Repeat the items below word for word, beginning at the line that contains "Image resolution: width=688" and continuing through the last of the items. Leave the pictures out of your answer.

********************

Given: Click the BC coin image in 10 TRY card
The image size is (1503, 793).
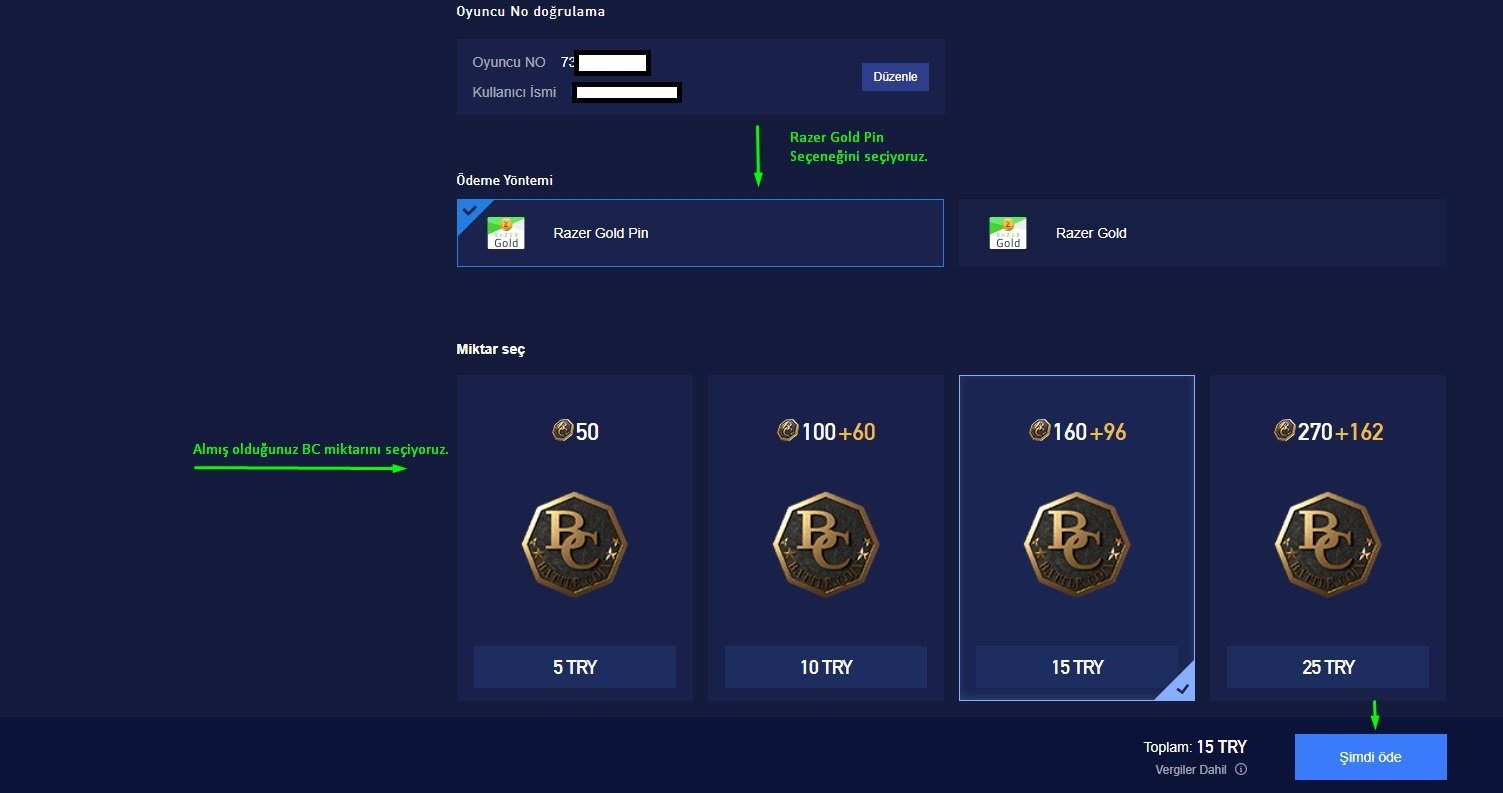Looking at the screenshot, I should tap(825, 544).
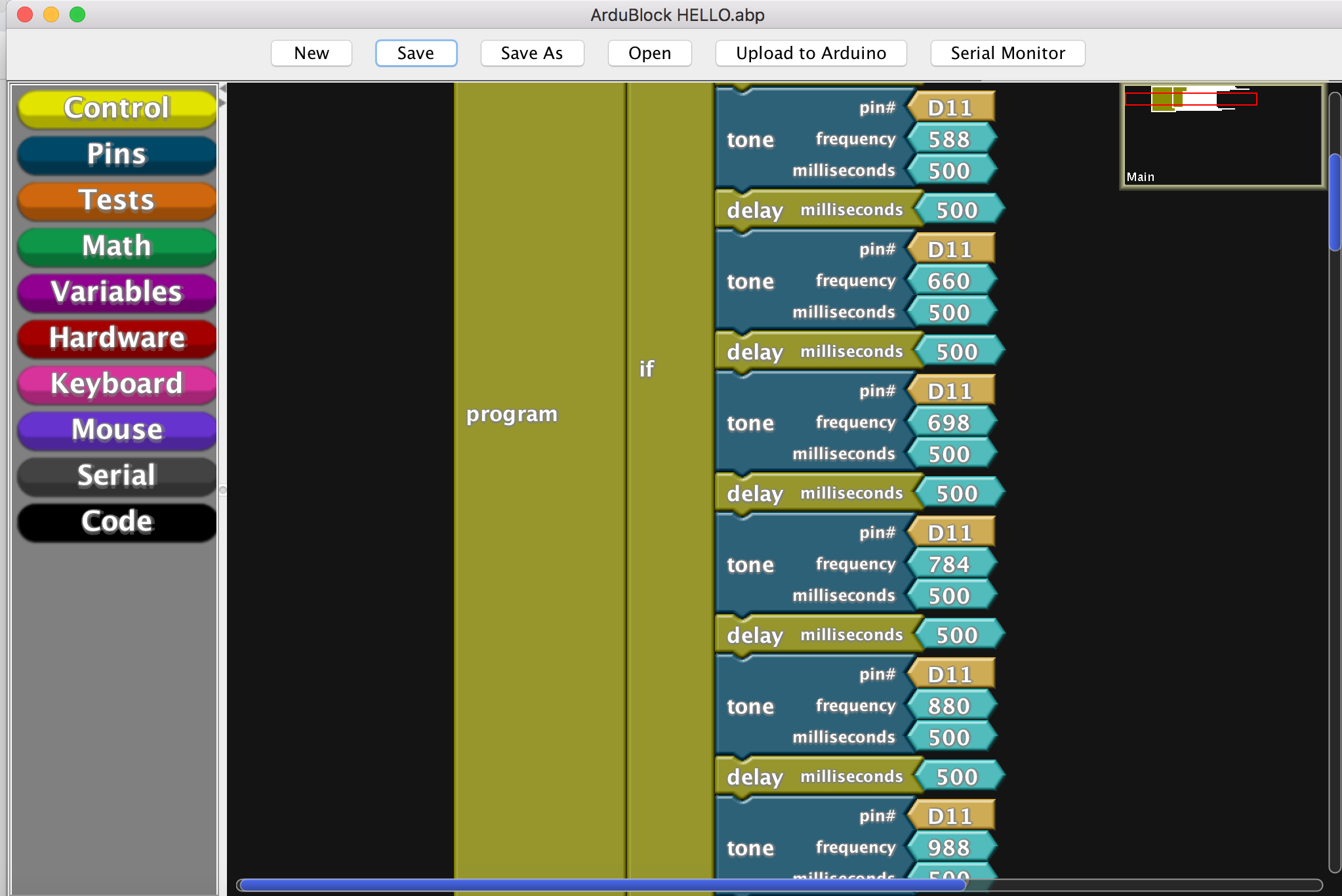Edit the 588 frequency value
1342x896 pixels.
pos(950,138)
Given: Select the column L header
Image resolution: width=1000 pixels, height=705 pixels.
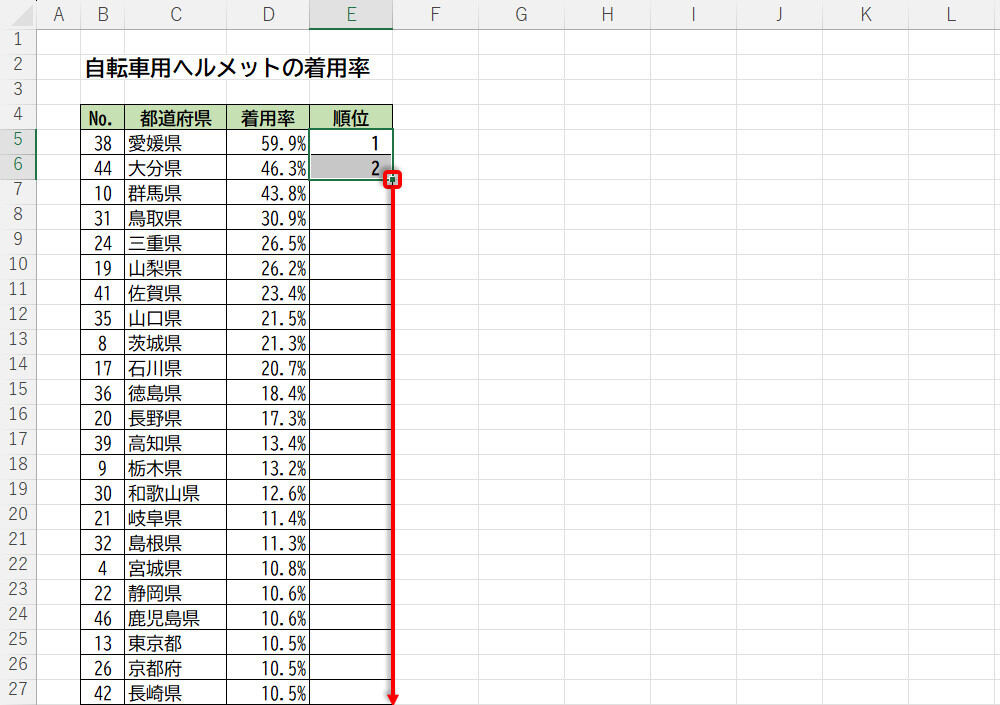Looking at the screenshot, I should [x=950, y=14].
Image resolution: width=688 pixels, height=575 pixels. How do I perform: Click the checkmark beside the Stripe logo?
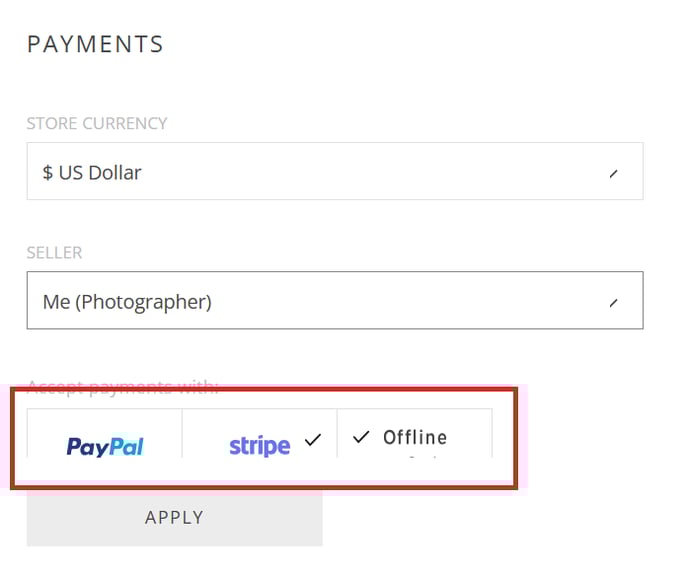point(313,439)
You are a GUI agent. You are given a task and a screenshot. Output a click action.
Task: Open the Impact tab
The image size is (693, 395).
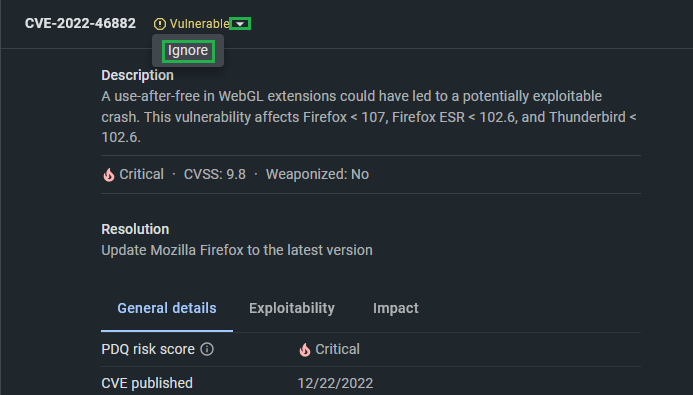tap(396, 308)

********************

THE ANSWER →
Image resolution: width=688 pixels, height=575 pixels. How do I perform: Click the checkmark beside the Stripe logo?
point(313,439)
You are a GUI agent. You are given a task and a screenshot. Output a click action.
Task: Open the Impact tab
The image size is (693, 395).
tap(396, 308)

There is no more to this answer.